Proactive Actions for Handling Network Failure
Network failure is extremely undesirable; nevertheless, it is unavoidable. Network failure is caused by the constant additions and changes to the network that are necessary because of the increasing demand for rapid throughput, the addition of advanced service features (for example, Voice over IP [VoIP]), and the evolution of new technologies such as wireless LANs. Additional security services and protocols are constantly being developed to meet the security needs and requirements of these new technologies and products. The best approach is to be prepared and equipped with all the tools and techniques you need to cope with network failure. It is always easier and faster to recover from a network failure if you are fully prepared ahead of time.
As a self-test, review the following list to check if you are fully prepared for a network failure:
-
Proper documentation Clear documentation that is easy to follow is a must for any network and in particular for troubleshooting network devices. It is also important during troubleshooting to document any changes being made to the network so that it is easier to back out of an operation if troubleshooting has failed to identify the problem within the maintenance window. Having good backup copies of all the devices before the start of a troubleshooting session can help to restore the network to working condition more quickly.

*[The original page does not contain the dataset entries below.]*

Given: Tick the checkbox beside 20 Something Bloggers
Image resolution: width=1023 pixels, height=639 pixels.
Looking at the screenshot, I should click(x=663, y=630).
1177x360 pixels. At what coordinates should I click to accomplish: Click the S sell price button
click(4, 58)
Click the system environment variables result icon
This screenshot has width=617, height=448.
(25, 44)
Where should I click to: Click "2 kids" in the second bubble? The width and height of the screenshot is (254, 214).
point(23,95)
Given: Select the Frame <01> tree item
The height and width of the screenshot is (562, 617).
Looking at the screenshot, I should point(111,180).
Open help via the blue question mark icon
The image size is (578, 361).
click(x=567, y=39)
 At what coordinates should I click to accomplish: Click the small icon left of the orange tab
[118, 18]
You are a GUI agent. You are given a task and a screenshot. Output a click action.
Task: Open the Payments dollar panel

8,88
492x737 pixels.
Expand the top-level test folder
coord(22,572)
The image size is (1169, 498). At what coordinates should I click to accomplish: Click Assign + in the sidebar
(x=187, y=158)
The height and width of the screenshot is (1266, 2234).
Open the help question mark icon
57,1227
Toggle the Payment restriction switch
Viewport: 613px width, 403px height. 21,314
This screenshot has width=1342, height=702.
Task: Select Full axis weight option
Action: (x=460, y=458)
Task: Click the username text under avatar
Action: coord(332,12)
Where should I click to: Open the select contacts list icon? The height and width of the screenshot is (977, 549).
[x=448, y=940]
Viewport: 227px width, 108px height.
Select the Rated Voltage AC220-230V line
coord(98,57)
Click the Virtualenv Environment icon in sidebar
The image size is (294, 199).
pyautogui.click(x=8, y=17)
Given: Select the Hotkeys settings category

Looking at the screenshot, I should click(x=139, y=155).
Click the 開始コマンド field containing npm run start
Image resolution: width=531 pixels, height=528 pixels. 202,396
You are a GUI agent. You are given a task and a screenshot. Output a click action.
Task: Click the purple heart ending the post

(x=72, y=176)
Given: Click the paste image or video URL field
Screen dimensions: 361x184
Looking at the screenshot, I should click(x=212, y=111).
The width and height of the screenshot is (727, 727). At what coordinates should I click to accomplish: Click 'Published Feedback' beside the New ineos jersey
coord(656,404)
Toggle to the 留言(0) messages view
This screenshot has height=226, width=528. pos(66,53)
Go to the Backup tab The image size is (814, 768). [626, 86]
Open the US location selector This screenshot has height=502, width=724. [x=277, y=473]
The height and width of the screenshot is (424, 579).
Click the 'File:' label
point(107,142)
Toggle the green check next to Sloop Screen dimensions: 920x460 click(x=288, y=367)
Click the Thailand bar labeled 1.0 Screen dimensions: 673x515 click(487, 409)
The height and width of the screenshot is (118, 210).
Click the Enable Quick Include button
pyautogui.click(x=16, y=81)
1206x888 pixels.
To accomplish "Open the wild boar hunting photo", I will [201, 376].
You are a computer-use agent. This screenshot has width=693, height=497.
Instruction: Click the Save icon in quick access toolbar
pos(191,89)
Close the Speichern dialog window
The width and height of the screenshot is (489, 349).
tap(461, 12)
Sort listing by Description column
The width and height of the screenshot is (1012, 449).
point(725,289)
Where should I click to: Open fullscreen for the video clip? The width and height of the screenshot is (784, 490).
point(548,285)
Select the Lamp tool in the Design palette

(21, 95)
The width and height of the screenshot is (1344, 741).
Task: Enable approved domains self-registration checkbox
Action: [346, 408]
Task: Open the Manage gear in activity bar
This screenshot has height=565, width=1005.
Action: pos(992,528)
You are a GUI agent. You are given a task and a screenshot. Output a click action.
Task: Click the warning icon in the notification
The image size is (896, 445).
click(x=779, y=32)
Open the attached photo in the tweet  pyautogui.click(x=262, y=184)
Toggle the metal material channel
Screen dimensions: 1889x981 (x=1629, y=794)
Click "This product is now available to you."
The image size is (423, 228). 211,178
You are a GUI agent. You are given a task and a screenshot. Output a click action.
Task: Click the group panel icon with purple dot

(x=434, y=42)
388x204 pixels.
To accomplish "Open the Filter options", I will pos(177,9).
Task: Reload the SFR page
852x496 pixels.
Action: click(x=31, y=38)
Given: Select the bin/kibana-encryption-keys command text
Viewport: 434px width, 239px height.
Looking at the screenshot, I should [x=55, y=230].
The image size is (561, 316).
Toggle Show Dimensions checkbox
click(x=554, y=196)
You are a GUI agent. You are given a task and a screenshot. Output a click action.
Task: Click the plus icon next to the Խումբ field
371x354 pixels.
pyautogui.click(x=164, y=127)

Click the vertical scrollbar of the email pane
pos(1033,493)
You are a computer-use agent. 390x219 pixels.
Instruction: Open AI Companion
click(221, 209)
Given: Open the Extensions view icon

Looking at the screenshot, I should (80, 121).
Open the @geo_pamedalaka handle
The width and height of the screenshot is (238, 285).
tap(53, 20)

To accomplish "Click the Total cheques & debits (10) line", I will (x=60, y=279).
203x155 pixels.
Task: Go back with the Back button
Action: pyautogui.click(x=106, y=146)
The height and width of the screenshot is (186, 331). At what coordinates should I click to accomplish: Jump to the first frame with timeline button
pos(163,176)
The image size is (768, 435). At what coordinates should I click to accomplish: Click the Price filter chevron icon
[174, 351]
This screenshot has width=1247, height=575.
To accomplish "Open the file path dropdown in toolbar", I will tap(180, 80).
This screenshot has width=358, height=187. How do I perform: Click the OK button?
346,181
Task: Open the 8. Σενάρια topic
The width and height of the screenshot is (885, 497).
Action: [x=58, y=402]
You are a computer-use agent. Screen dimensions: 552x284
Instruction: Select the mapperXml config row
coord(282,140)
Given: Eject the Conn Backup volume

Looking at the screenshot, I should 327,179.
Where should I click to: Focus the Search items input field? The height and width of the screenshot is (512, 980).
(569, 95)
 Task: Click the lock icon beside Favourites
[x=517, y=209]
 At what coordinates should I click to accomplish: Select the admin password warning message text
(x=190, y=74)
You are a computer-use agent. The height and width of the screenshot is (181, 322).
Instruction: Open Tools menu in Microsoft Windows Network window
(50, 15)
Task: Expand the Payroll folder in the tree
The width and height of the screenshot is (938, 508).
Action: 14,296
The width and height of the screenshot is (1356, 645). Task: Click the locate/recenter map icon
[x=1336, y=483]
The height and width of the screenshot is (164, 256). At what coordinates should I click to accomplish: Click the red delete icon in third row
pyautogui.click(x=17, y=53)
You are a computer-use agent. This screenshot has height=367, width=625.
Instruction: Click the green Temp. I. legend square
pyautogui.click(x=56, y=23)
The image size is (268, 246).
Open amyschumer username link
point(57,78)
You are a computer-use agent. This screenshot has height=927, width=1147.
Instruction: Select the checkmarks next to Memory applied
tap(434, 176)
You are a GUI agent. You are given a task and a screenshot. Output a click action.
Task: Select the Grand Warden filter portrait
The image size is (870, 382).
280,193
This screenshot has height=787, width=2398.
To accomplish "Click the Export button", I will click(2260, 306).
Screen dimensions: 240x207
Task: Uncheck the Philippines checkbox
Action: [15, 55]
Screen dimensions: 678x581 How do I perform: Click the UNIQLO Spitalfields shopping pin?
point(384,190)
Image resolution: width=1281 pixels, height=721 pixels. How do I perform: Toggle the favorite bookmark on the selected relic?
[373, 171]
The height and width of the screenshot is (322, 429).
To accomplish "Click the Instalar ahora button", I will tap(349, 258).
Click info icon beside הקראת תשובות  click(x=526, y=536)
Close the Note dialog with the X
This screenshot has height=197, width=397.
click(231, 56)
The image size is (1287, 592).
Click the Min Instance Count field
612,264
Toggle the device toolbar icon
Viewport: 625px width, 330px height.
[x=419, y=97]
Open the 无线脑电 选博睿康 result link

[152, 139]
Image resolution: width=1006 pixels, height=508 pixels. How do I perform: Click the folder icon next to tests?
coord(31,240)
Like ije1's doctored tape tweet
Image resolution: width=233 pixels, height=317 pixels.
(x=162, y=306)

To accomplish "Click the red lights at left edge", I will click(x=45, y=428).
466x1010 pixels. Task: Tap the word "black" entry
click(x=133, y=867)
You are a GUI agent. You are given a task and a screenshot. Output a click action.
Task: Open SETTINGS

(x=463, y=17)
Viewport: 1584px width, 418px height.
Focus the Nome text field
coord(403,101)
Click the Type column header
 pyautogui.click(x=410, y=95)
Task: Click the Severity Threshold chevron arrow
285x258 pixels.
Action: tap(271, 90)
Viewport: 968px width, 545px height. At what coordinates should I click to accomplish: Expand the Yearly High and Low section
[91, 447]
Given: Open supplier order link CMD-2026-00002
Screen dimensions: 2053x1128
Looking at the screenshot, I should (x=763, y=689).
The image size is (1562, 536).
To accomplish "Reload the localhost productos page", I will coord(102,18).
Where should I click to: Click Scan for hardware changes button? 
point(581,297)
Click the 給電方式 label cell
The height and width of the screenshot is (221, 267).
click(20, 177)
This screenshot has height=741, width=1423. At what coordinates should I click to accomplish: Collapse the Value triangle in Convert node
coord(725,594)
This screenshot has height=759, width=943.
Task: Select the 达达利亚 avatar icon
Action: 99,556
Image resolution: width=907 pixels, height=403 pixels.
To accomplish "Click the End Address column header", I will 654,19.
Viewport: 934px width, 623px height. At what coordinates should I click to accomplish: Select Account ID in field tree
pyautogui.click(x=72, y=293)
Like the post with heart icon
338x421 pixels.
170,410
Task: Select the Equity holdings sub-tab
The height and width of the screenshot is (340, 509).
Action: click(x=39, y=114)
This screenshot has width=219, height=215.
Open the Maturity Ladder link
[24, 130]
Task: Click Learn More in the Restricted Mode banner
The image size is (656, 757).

Solutions to every problem that is solved should be documented, so that you can create a knowledge base that others in your organization can follow if similar problems occur later. Invariably this will reduce the time to troubleshoot your networks and, consequently, minimize the business impact.
-
Having a network baseline You must baseline your network, and document normal network behavior and performance as follows: at different times of the day, different days in the week, and different months in the year. This is very important, especially for the security aspects of the network. You might also consider deploying external auditing or logging tools such as Syslog, MCP, and so on, for defining the baseline. Another good practice is to constantly collect logs for comparison with the baseline to uncover any abnormal behavior that requires investigation and troubleshooting. For example, you baseline a network that has connection counts across a PIX firewall of 10K in rush hours. Suddenly, on Saturday night, your PIX experiences connections substantially above 10K. You know something is wrong, and this knowledge should trigger further investigation before a worm could possibly spread and cause more harm to the network.
-
Backup of working configuration and version information of devices on controlled areas in the network You must back up working copies of every device's configuration and version information, and keep them in a secured location that is readily accessible to selected personnel, so that you can revert back if needed.
-
Clear, concise and updated network topology Undoubtedly, one of the most important requirements in any network environment is to have current and accurate information about that network (both physical and logical topology) available to the network support personnel at all times. Only with complete information can we make intelligent decisions about network change. In addition, only with complete information can we troubleshoot as quickly and as easily as possible. The network topology should include at a minimum, the names, types, and IP address of the devices. Additionally, it is advisable to know the types of protocols, links, and services configured on the devices.
-
Tools Readily Available It is not acceptable to have to wait to download or install tools that might be required during troubleshooting. At a minimum, be sure to have available external Syslog servers and sniffer software, in addition to an FTP Server and a Trivial File Transfer Protocol (TFTP) server. For example, most PIX firewall issues can be diagnosed with the syslog server. Under some rare circumstances, you might need the sniffer capture if the syslog is not giving you any conclusive result.
-
Cohesive teamwork between Security Operation (SecOp) and Network Operation (NetOp) personnel In a mid- to large-sized network, network operations and security operations are divided. As the security is a component that goes hand-in-hand with every technology and product, it is extremely important that you have a cooperative professional relationship with those involved in troubleshooting issues that involve technologies beyond security. For example, if you have a GRE over IPSec tunnel between two sites, Security Operations might be responsible for the IPSec VPN, whereas Network Operations handles routing and switching. If you have problems with unstable VPN tunnel and packet drops, the problem might be either with the VPN or the underlying IP network. If the IP network is not stable, the tunnel will not be stable. Or the problem might simply be with the hardware encryption. In nutshell, to come up with the fastest diagnosis and resolution, both teams should form a cohesive work team.
-
Change control review You must produce a change control for all the following: every component you add to the network; every new service you turn on; and every new command you add to the devices. Change control includes documentation and thorough review with senior engineers and management. If possible, simulate the setup in the lab network before introducing the changes to production. Schedule a maintenance window within which to perform the task. Formally establish a change control review board with the senior members of the team if required.
-
Clear and concise escalation procedure This is often one of the most important and overlooked proactive measures. You should document and make available to every member of the troubleshooting team a clear and concise escalation procedure. You should also list the points of contact to external networks, including the connections to the Internet. This not only helps you as a senior engineer in the company, but helps others who are new to your network. Escalation procedures could include information on how to engage the next tier of engineering in your organization, and guidelines on when and how to engage the Cisco Support team.